## TASK DESCRIPTION
The reply needs the lines from the one containing "Task: Open the query help icon" through the end of the material, each repeated exactly, and no pictures.
-.-.-
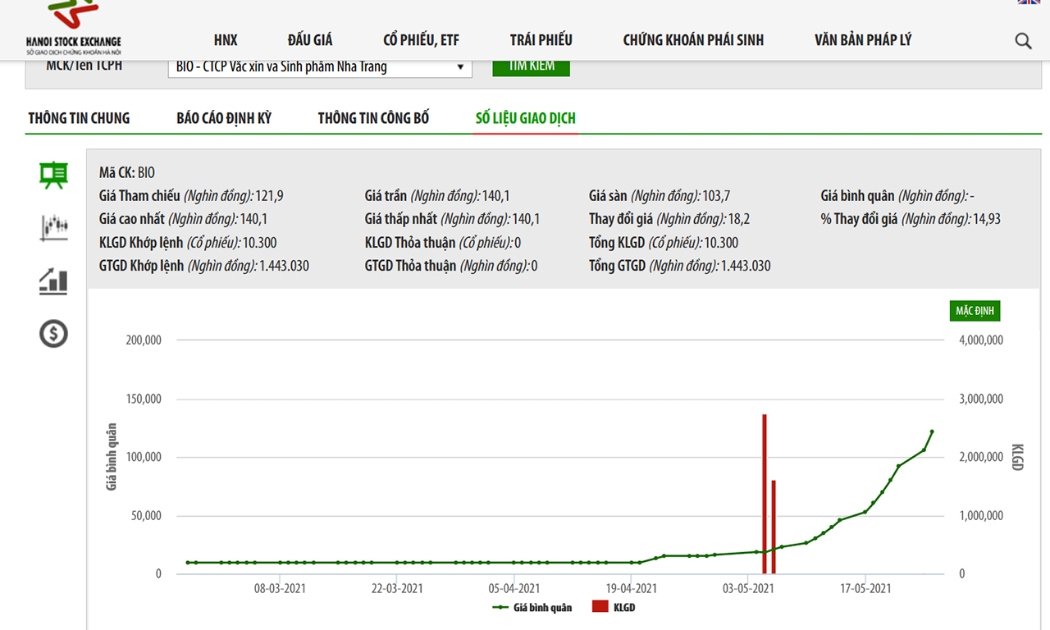Go to Hanoi Stock Exchange logo home
This screenshot has width=1050, height=630.
(74, 28)
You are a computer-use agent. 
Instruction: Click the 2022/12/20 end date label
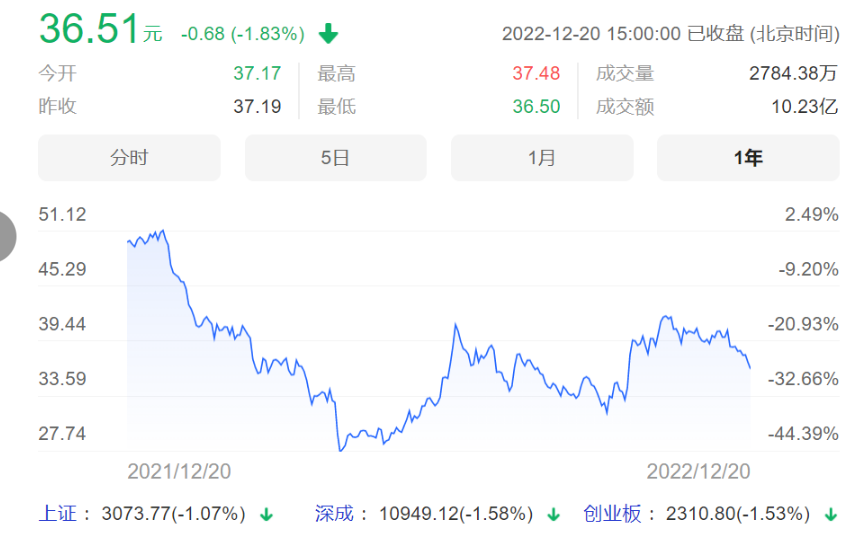(698, 471)
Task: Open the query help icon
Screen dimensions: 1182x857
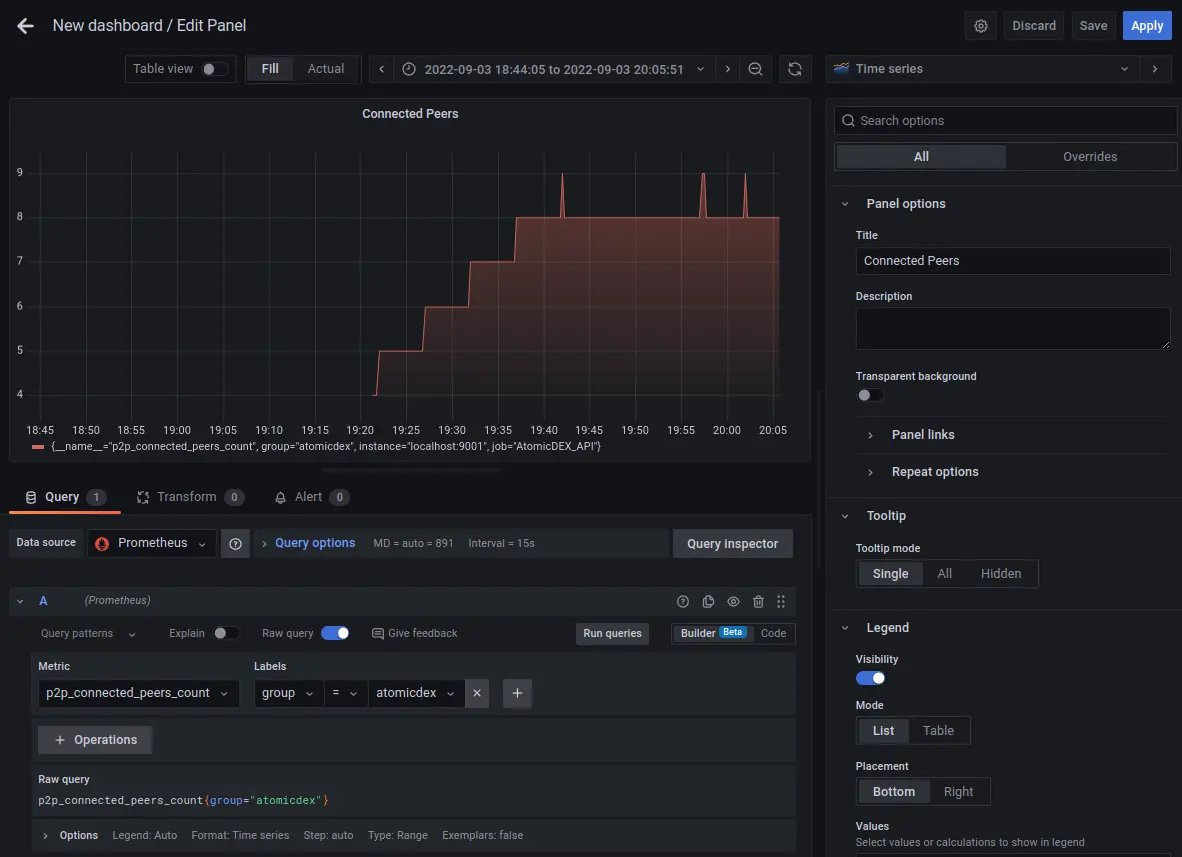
-.-.-
## SOLVED PROBLEM
Task: Open the query help icon
Screen dimensions: 1182x857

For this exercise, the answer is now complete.